Tâches à réaliser:
A. Répondez, s'il vous plaît, à ces questions sur l'extrait consacré aux anciens récits bibliques :
(i) Par quel mot Dieu était-il désigné dans le livre d'histoire patriarcale ?
(ii) Quel était l'objet voulu avant tout dans ce livre ?
(iii) Quel chapitre de la Genèse est qualifié de « sorte de fenêtre ouverte sur la plus haute antiquité » ?
B. Prolongez l'extrait consacré aux anciens récits bibliques en reprenant juste après sa dernière phrase.

Extrait choisi:
——————

De cette double série de traditions résultèrent deux écrits qui se faisaient suite, ou que peut-être l’on considérait comme un seul livre. Les idées d’alors sur l’identité des ouvrages n’étaient nullement celles de notre temps. L’un de ces écrits fut une sorte d’histoire patriarcale, qui a été absorbée par les rédactions postérieures[2]. Ce livre n’absorba-t-il pas lui-même des éléments écrits antérieurs[3] ? C’est ce qu’on ne saurait dire et ce qu’il serait peu intéressant de savoir, puisque ces documents antérieurs auraient été à peu près contemporains de la rédaction du livre lui-même et que la question d’unité d’auteur, en de telles conditions, n’a pas beaucoup de sens. Le livre dont nous parlons, autant qu’on peut l’entrevoir à travers les remaniements des siècles suivants, n’offrait pas essentiellement le caractère d’un livre sacré. Il n’avait pas de tendance religieuse précise, bien que la préférence de Iahvé pour Israël y éclatât déjà. Dieu y était désigné par le mot Ha-élohim ; la pluralité impliquée dans ce mot perçait encore en beaucoup d’endroits ; l’envoyé de Dieu s’appelait maleak Ha-élomim[4]. L’objet voulu avant tout était l’intérêt et le charme de la narration. Les temps primitifs de l’humanité y étaient racontés, bien qu’on puisse douter qu’il y fût question de la création et du déluge. Ces premières pages paraissent avoir offert beaucoup d’analogie avec les fables phéniciennes conservées dans les lambeaux de Sanchoniathon. De là venaient tant de passages qui restèrent inintelligibles pour les rédacteurs d’un âge plus moderne, et qui sont comme des trous obscurs dans le texte actuel de la Bible ; par exemple, le IVe chapitre de la Genèse, qui rappelle les mythes phéniciens sur les premiers inventeurs ; ce chant de Lamech à ses femmes, problème des plus singuliers ; le récit (retouché) sur l’amour des fils des dieux pour les filles des hommes, et sur les géants qui sortent de ce commerce ; l’épisode de l’ivresse de Noé et de la malédiction de Cham ou Chanaan, et la cantilène ethnographique qui s’y rattache ; le chapitre XIV de la Genèse, sorte de fenêtre ouverte sur la plus haute antiquité ; le chapitre XV du même livre, premier récit de l’alliance de Iahvé et d’Abram, où le sacrifice est raconté avec une étrange sauvagerie.

——————

Données fournies:

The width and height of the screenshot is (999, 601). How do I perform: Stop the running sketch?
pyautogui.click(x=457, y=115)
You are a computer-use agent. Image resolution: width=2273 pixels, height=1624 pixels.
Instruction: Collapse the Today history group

——————

Réponses par tâche:
A.
(i) Par le mot Ha-élohim.
(ii) L'intérêt et le charme de la narration.
(iii) Le chapitre XIV de la Genèse.

B.
Et Iahvé lui dit : Je suis Iahvé qui t’ai fait sortir d’Our-Casdim pour te donner cette terre en possession. Et il dit : Seigneur Iahvé, à quoi connaîtrai-je que je la posséderai ? Et Iahvé lui dit : Prends-moi une génisse de trois ans et un chevreau de trois ans et un bélier de trois ans, une tourterelle et un pigeon. Et Abram prit tous ces [animaux], et les coupa par le milieu, et il plaça les morceaux vis-à-vis les uns des autres ; mais il se garda de couper les oiseaux. Et les oiseaux de proie descendirent sur les corps, et Abram les chassait. Et, comme le soleil allait se coucher, un sommeil tomba sur Abram, et voici qu’une terreur, une grande obscurité, tomba sur lui..... Et, quand le soleil fut couché et qu’il fit tout à fait sombre, voilà une fournaise fumante, un brandon de feu qui passe entre les morceaux.

On peut rapporter à la même source le récit de la catastrophe de Sodome, amenée par trois élohim voyageurs, et le très curieux chapitre XX de la Genèse, contenant la première version de l’aventure d’Abraham chez Abimélek[5]. On reconnaît la trace du même document dans ce qui concerne Ismaël[6] et dans le récit du sacrifice d’Isaac, sacrifice inspiré non encore par la foi, mais par la crainte des élohim[7]. En ce lointain, le caractère d’Abraham, présenté comme une sorte de moslim respectable et grandiose, se dessine avec une surprenante majesté.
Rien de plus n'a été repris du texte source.